Rudolf Usselmann wrote:
> Honestly, i don't know enough about all the feature SystemVerilog
> is adding. BUT, I'm thinking if it does build on Verilog, whats
> there to loose ? Guys who don't like all the new constructs, can
> stay in their comfort box and only use the part of the language
> they feel comfortable with. The rest of us, more adventurous guys,
> will love the additional help we get from the additions ...
Exactly. I like Superlog and SystemVerilog because they are evolutionary
developments based on Verilog. This means that there still exists a clear
path/sub domain of the language that always makes sense as a HW description.
SystemC takes a SW language and tries to extend it downwards and into the HW
domain.
Co-Design were always very explicit and clear on how you could go from
Superlog features down to RTL. The path was always there. When asking other
tool vendors how I could go from their nice, graphical HW/SW Codesign tool to
HW I usually got blank stares or mumbling about stuff in the works at their
R&D lab.
Expressed in another way: Superlog/SystemVerilog builds on something known to
work and tries to remove/alleviate problems associated with growing design
complexitieties (SoC, productivity gap etc, verification explosion and all
that). SystemC takes something that does not work (for HW design) and adds
stuff so that it (might) be able to do the same thing as the stuff known to work.

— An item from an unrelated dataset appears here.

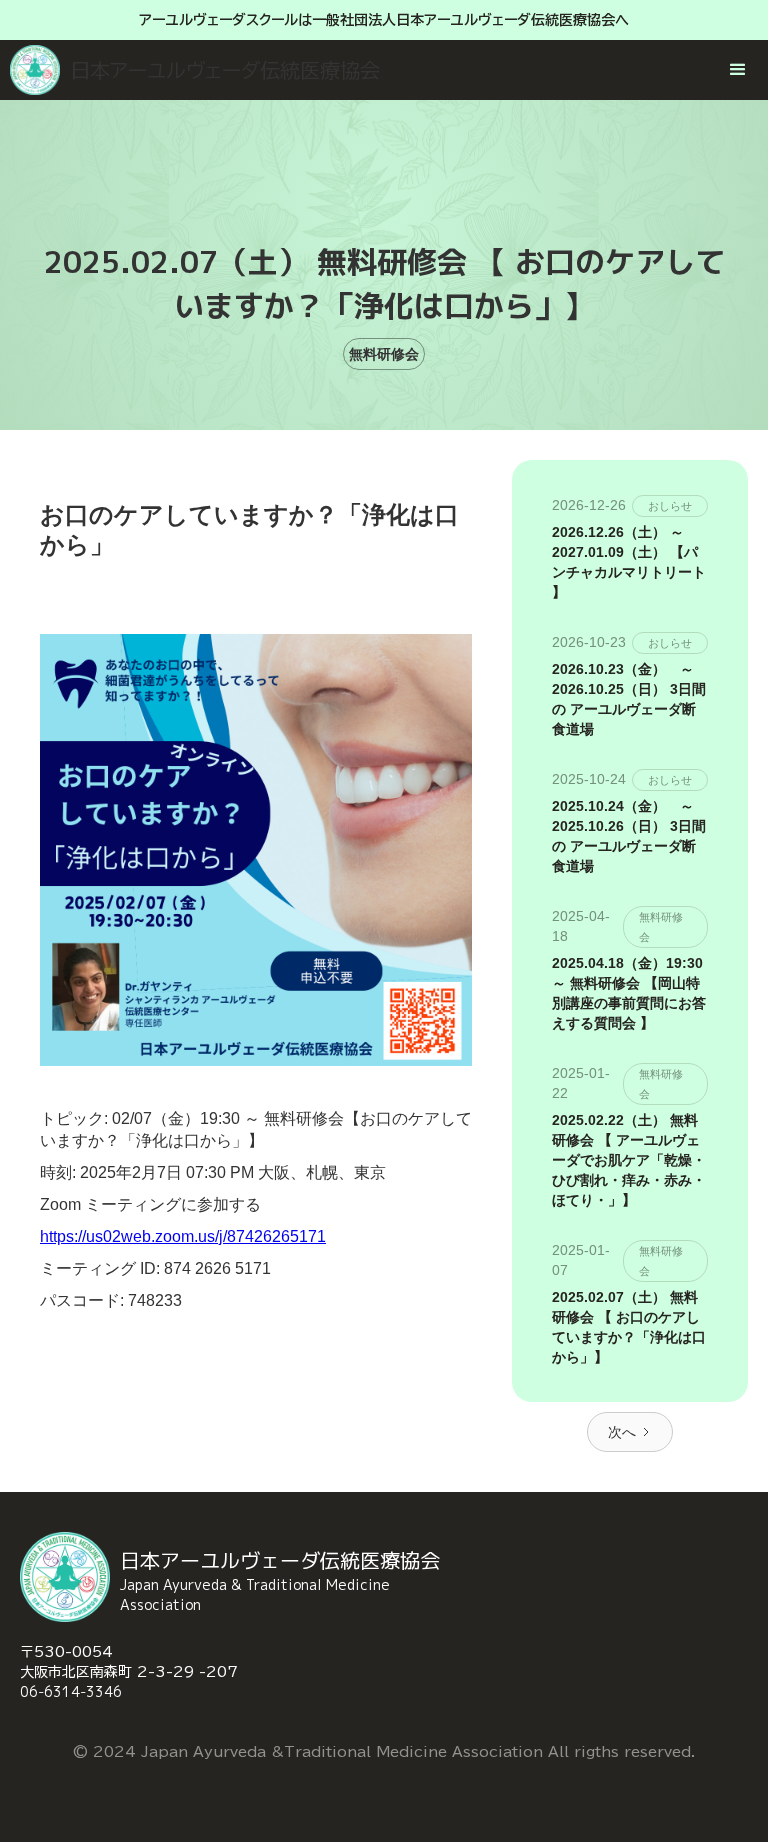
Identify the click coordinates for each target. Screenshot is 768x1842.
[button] (733, 65)
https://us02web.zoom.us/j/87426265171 (183, 1236)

Oh, BTW: HW engineers have been building executable specs and behavioural
models for ages. They use C, Perl, Java, C++ to model blocks, functions
complete systems. Depending on what abstraction level, analysis to be
performed are different languages are better suited than others. Doing a
simple trace analysis to calculate CPI and total cycle count is probably
better done in Perl (for easy parsing) than C.

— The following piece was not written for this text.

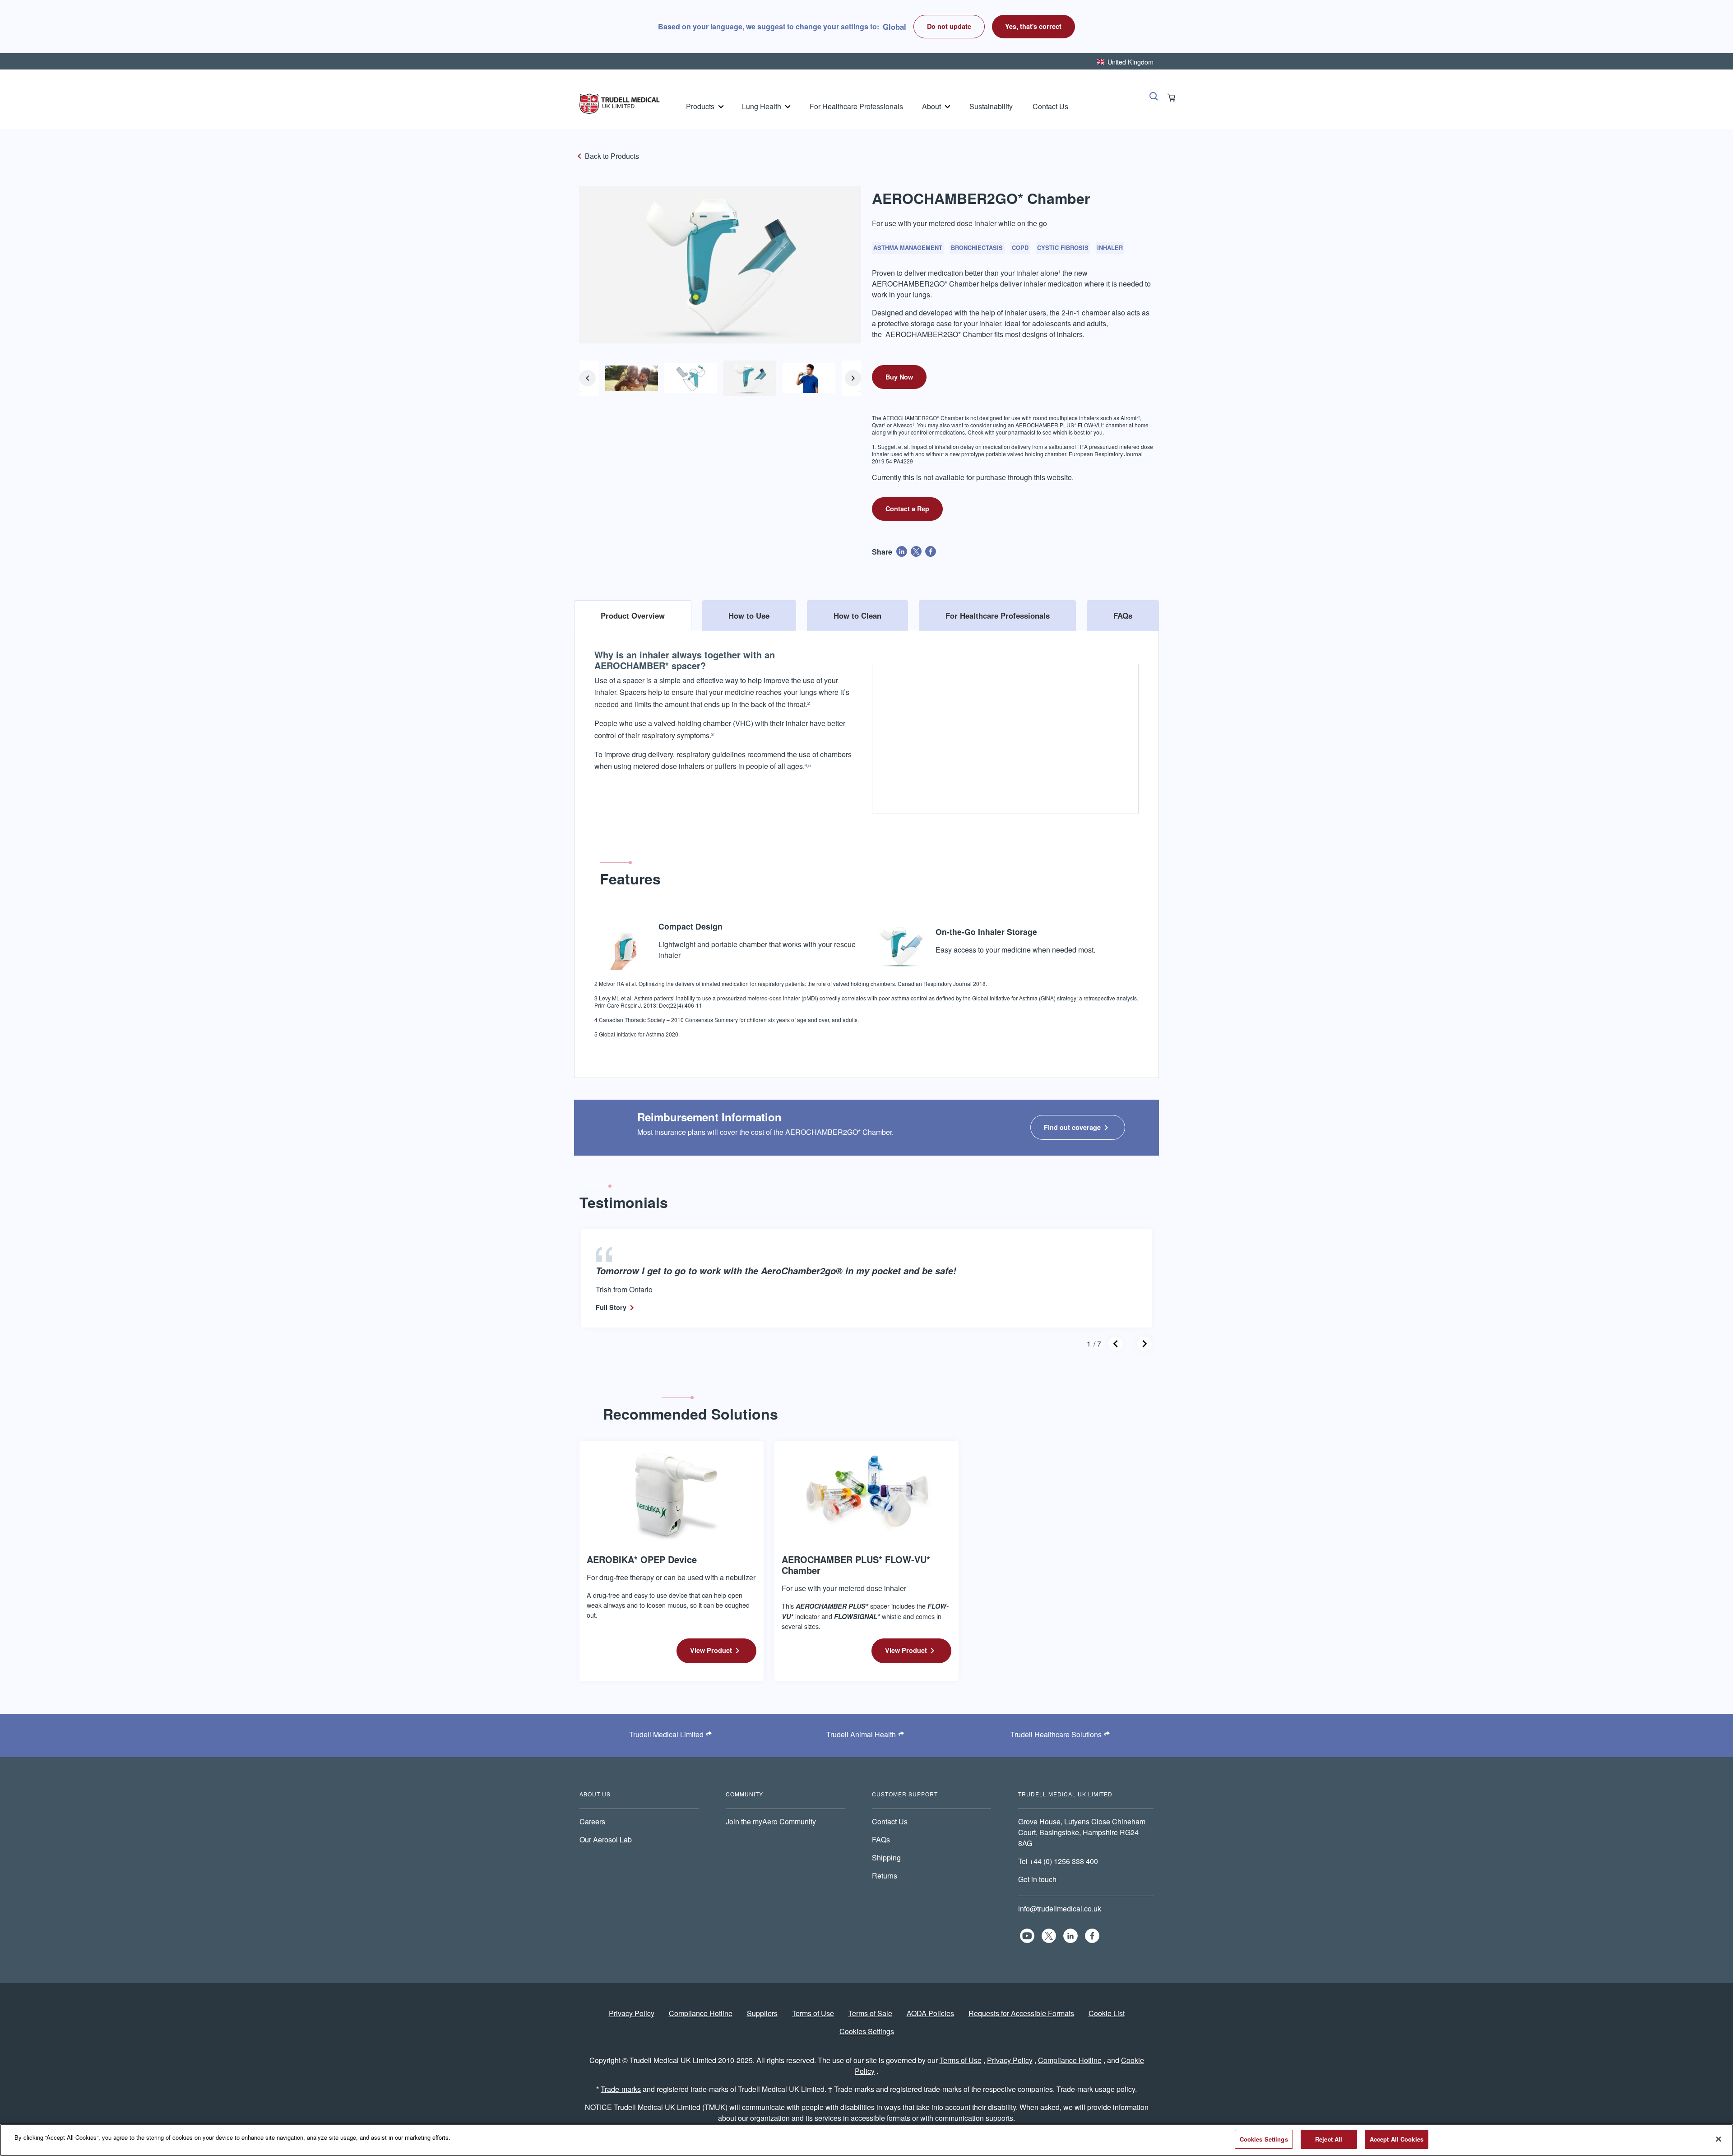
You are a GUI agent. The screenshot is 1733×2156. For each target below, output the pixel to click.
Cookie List (1107, 2013)
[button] (1033, 26)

What SystemC tries to do is doing it all in one tool. I'm not totally
convinced that multi-function tools (like the screw-hammer-plier) is better
than a good toolbox with optimized point tools. HW designers are used to work
with tons of tools, so creating the do-it-all tool doesn't remove that much
problems.
--
Med vänlig hälsning, Yours
Joachim Strömbergson - Alltid i harmonisk svängning.